Nora Saltonstall in her Red Cross uniform

Nora Saltonstall in her Red Cross uniform

Eleanor ‘Nora’ Saltonstall came from a well-to-do Boston Brahmin family that traced its lineage to the Mayflower. She was the second of the four children of Richard and Eleanor Brooks Saltonstall. Her brother Leverett, who served in World War I, would be elected governor of Massachusetts and then U.S. senator.

Nora Saltonstall travelled to Paris in October 1917 to work with the Bureau of Refugees and Relief, a part of the American Red Cross.  In November she transferred to an American Red Cross dispensary in Paris; then to a Red Cross hospital unit attached to the French army.  Nora served as the unit’s secretary and housekeeper in charge of supplies and accounts. In the spring of 1918, she volunteered as the mobile unit’s chauffeur along the western front in France when the Germans launched their offensive.  For that, Nora Saltonstall earned the Croix de Guerre.
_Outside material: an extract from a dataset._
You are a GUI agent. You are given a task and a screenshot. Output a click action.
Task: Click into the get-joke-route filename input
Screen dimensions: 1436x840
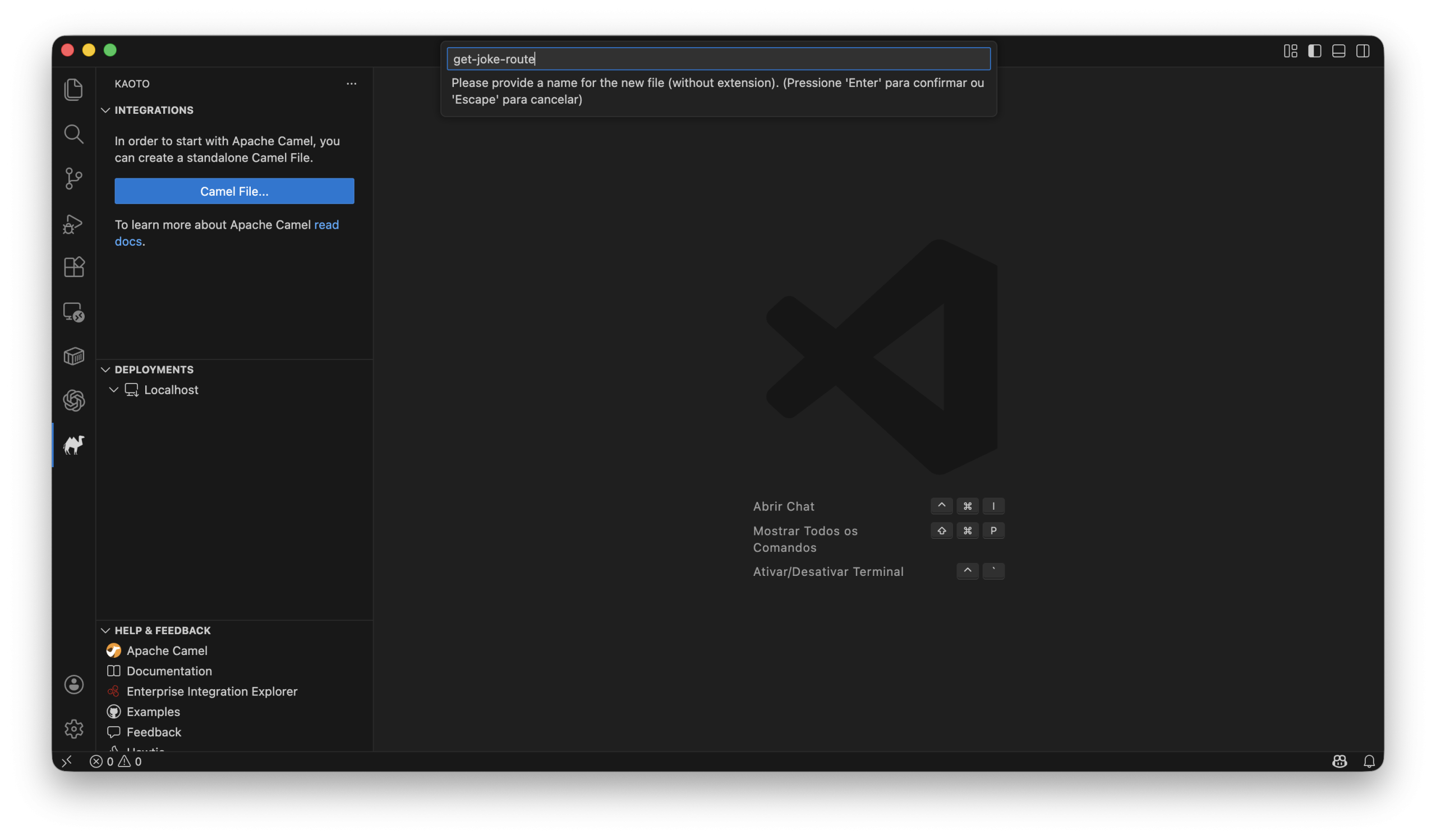click(x=718, y=59)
On April 3, 1918, she wrote a letter home from the western front:

Dear Family,

Another very hasty scrawl. We have commenced work with a rush & as I seem to have no headquarters & not an instant to myself I have not had time to write — In the last ten days I have slept in 6 different places or else have not slept at all, I have transported refugees, carried wounded, scrubbed, cooked, made back to top fires, done canteen work, & done everything under unusual conditions. It has been extremely thrilling & I am sure I am not likely to forget it all. You need not worry about danger — we are all equally safe in this world & we might as well be doing one thing as another. I am careful not to take risks and am not foolhardy. I am too fond of my own skin for any foolishness.
Love – Nora

After the war, Nora Saltonstall took a trip to the West Coast with friends. She contracted typhoid fever in Portland, Ore., and died on Aug. 2, 1919 at the age of 24.

Of wartime France, she wrote:

This is certainly a very interesting life — I would not miss all the Experiences that we are having now for anything.